WHAT YOU NEED TO DO » Find the line holding "Providers (151, 240)" in the entries below. Give it again exactly, along with every line after it up to and including the line holding "H. Pylori Breath Test (50, 887)".

GIVEN RECORDS »
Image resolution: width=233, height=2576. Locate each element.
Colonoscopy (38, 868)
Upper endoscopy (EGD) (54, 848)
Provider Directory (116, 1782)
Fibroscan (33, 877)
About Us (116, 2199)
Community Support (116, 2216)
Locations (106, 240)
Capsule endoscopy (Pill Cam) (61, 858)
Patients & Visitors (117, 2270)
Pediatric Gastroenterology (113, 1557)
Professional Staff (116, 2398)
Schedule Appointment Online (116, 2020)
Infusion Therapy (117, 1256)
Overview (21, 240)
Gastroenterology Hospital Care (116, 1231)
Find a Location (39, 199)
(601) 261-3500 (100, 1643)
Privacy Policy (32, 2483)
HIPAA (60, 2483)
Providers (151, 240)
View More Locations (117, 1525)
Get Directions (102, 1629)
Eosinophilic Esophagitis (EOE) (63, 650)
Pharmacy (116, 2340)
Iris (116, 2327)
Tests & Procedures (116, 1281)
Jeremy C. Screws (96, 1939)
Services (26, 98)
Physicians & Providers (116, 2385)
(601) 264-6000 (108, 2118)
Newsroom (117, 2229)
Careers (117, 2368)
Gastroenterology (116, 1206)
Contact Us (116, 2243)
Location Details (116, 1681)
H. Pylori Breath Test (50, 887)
==
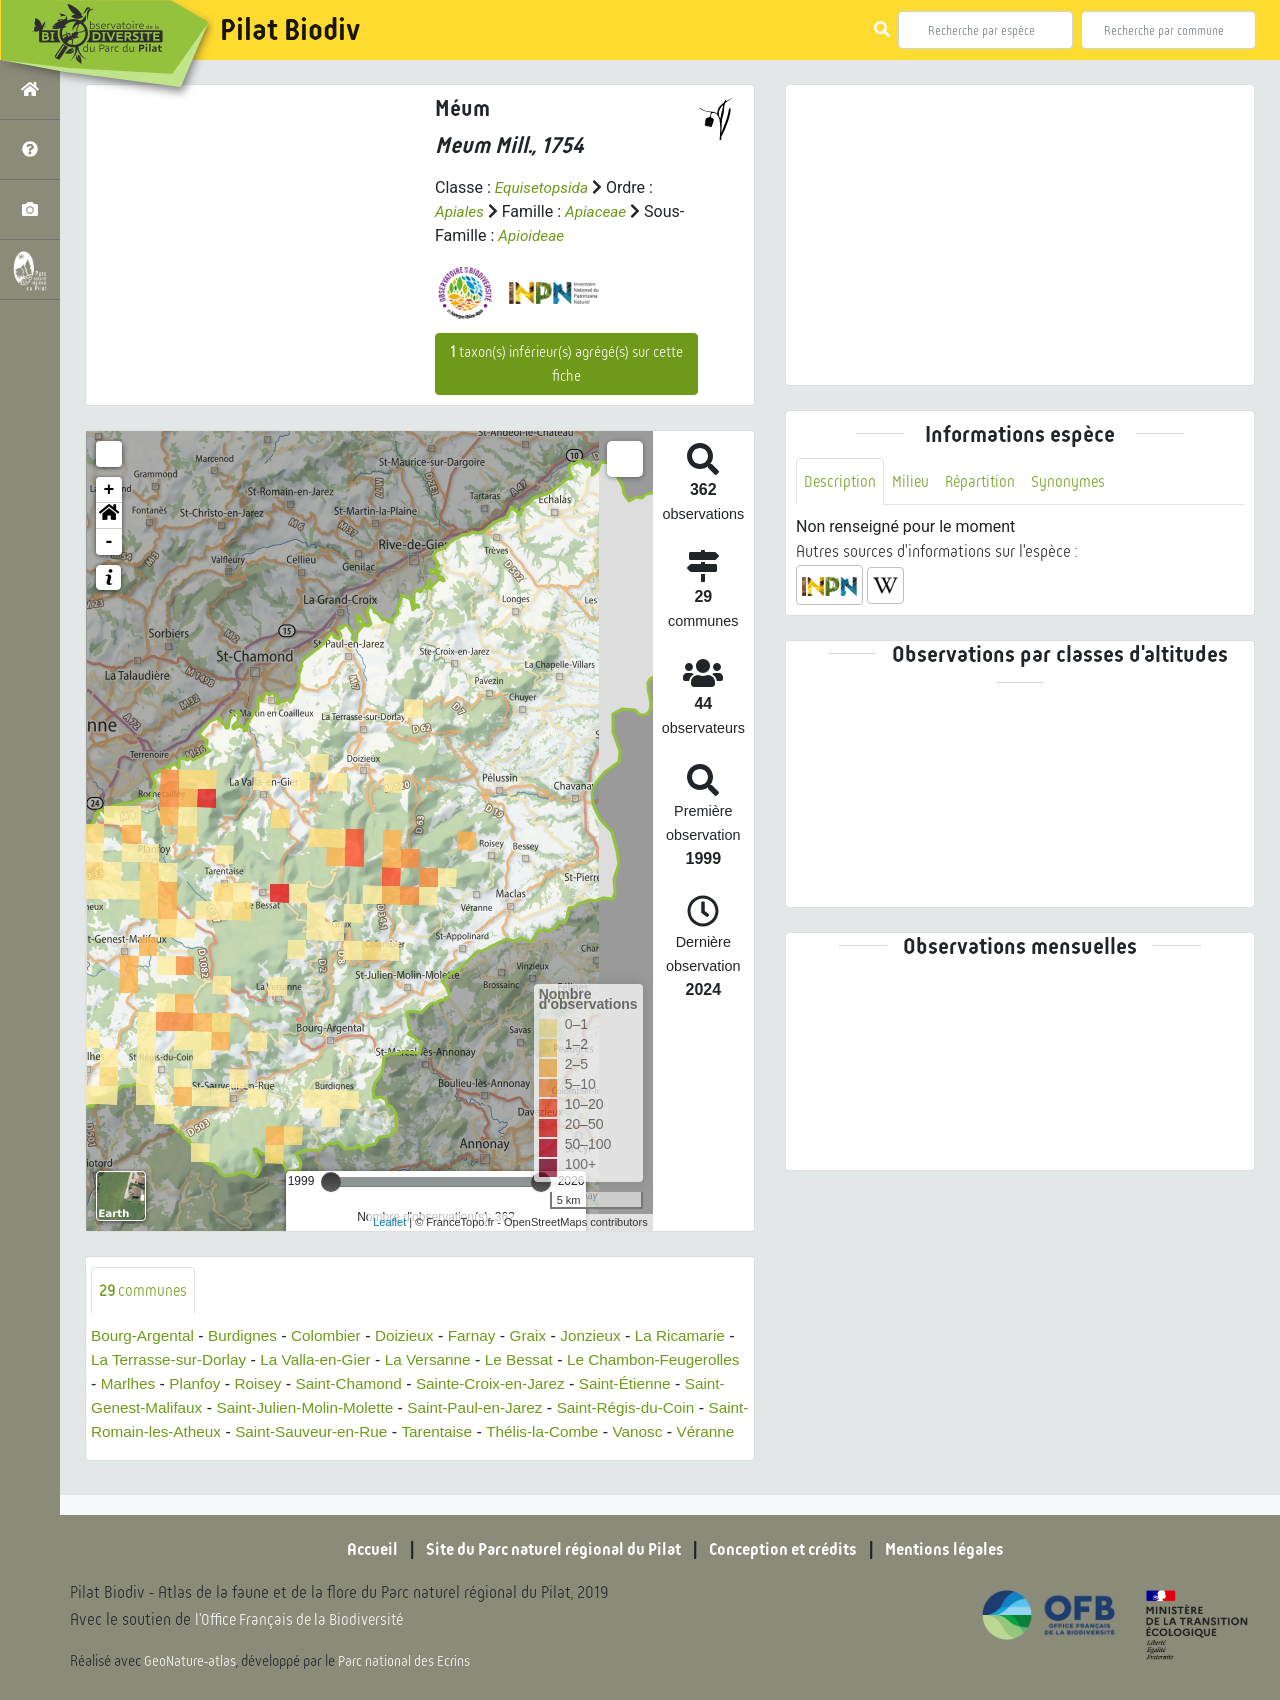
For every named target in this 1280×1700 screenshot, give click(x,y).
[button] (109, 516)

PROBLEM SOLUTION »
Providers (151, 240)
View More Locations (117, 1525)
Get Directions (102, 1629)
Eosinophilic Esophagitis (EOE) (63, 650)
Pharmacy (116, 2340)
Iris (116, 2327)
Tests & Procedures (116, 1281)
Jeremy C. Screws (96, 1939)
Services (26, 98)
Physicians & Providers (116, 2385)
(601) 264-6000 (108, 2118)
Newsroom (117, 2229)
Careers (117, 2368)
Gastroenterology (116, 1206)
Contact Us (116, 2243)
Location Details (116, 1681)
H. Pylori Breath Test (50, 887)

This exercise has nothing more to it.